■ **Exercise description**
Reproduce verbatim the part of the records that opens with the line containing "Given: Open the Sidekick" and closes with the line containing "click(711, 230)", both of those lines included.

■ **Given entries**

————

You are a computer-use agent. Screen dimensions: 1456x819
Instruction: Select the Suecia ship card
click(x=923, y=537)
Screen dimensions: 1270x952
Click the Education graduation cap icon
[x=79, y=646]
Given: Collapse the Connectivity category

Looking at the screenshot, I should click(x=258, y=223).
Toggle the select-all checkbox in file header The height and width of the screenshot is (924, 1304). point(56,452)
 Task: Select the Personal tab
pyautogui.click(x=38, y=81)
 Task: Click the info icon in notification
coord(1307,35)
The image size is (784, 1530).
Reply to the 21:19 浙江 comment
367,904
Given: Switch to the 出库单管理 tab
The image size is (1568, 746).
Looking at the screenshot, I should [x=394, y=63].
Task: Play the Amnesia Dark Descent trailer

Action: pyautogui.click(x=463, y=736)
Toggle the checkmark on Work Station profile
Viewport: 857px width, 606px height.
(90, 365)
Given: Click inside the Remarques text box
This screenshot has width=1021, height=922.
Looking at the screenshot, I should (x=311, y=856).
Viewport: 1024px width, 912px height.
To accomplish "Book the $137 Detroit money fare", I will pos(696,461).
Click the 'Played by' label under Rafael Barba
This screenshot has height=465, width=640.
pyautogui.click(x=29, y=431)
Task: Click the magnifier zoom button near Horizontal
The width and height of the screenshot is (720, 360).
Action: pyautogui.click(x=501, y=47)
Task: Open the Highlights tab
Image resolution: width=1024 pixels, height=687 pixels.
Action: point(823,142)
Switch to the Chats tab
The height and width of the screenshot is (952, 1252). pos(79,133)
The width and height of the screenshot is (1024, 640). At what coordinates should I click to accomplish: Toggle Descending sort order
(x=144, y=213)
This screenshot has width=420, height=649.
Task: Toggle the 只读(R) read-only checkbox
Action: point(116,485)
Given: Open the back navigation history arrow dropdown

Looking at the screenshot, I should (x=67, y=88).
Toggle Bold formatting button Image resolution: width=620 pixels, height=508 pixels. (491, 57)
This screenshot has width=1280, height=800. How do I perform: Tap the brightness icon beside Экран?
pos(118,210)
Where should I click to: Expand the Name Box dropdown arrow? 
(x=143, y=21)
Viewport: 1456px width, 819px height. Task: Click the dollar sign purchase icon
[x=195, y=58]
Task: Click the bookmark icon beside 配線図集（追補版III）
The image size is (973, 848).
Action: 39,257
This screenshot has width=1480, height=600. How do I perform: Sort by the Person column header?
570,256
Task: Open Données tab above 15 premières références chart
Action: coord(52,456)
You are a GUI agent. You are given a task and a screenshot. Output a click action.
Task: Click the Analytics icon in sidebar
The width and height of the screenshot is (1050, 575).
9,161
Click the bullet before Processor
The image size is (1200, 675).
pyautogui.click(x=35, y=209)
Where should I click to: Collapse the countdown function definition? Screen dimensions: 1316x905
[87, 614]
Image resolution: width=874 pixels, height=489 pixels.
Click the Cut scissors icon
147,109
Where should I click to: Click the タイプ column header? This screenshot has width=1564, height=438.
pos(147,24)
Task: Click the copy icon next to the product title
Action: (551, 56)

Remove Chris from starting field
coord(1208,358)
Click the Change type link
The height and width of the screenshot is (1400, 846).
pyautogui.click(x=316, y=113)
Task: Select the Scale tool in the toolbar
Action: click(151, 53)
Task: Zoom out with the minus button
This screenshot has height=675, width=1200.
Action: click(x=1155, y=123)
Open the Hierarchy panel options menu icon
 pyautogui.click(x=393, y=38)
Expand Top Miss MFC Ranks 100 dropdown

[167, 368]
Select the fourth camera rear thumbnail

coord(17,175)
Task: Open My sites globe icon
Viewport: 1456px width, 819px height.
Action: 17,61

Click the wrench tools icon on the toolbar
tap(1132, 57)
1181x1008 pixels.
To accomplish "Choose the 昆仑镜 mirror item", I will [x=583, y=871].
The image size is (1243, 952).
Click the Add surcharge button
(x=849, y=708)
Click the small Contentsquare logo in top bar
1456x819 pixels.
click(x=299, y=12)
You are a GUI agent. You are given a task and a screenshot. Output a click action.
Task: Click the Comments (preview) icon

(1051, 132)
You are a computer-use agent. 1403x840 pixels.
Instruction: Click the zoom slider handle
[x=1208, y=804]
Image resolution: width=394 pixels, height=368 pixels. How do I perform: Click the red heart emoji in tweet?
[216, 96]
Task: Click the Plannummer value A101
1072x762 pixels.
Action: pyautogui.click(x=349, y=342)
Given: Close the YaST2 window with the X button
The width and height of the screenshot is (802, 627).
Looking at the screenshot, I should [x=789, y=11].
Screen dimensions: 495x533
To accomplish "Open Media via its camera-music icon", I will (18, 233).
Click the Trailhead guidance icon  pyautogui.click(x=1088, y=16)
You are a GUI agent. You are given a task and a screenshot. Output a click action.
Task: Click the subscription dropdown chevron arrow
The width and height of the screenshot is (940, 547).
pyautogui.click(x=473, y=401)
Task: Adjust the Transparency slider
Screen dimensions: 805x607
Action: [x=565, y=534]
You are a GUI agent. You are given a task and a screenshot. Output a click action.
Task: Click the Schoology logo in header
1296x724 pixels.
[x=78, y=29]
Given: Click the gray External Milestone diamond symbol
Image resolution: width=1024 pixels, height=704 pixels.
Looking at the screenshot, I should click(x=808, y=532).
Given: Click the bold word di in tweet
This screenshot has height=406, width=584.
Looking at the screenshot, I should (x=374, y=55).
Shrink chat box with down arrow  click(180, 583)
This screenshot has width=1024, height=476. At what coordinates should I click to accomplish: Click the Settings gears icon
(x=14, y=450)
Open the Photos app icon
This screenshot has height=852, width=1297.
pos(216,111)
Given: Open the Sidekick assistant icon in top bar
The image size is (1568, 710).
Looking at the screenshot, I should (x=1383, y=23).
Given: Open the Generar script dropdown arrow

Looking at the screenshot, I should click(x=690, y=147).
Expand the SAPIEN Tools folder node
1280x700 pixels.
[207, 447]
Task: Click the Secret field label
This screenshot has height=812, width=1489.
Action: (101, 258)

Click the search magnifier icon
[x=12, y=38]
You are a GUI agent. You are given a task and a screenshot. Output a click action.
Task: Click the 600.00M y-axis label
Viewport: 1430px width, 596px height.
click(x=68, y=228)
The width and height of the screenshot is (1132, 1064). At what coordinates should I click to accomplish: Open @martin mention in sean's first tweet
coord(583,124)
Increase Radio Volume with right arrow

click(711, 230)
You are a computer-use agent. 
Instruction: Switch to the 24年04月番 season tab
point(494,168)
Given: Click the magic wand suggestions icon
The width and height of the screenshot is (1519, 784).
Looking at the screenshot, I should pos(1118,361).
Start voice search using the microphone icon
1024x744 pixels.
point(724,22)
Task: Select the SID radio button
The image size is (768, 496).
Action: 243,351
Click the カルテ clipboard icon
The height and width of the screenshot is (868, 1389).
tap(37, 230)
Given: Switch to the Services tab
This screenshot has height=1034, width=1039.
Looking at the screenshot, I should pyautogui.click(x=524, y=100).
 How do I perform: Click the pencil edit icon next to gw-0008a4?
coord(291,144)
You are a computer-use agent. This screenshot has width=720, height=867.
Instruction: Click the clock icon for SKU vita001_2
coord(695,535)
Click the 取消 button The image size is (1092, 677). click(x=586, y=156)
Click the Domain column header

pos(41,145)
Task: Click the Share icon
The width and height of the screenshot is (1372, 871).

————

■ **Exercise output**
Given: Open the Sidekick assistant icon in top bar
The image size is (1568, 710).
Looking at the screenshot, I should (x=1383, y=23).
Given: Open the Generar script dropdown arrow

Looking at the screenshot, I should click(x=690, y=147).
Expand the SAPIEN Tools folder node
1280x700 pixels.
[207, 447]
Task: Click the Secret field label
This screenshot has height=812, width=1489.
Action: (101, 258)

Click the search magnifier icon
[x=12, y=38]
You are a GUI agent. You are given a task and a screenshot. Output a click action.
Task: Click the 600.00M y-axis label
Viewport: 1430px width, 596px height.
click(x=68, y=228)
The width and height of the screenshot is (1132, 1064). At what coordinates should I click to accomplish: Open @martin mention in sean's first tweet
coord(583,124)
Increase Radio Volume with right arrow

click(711, 230)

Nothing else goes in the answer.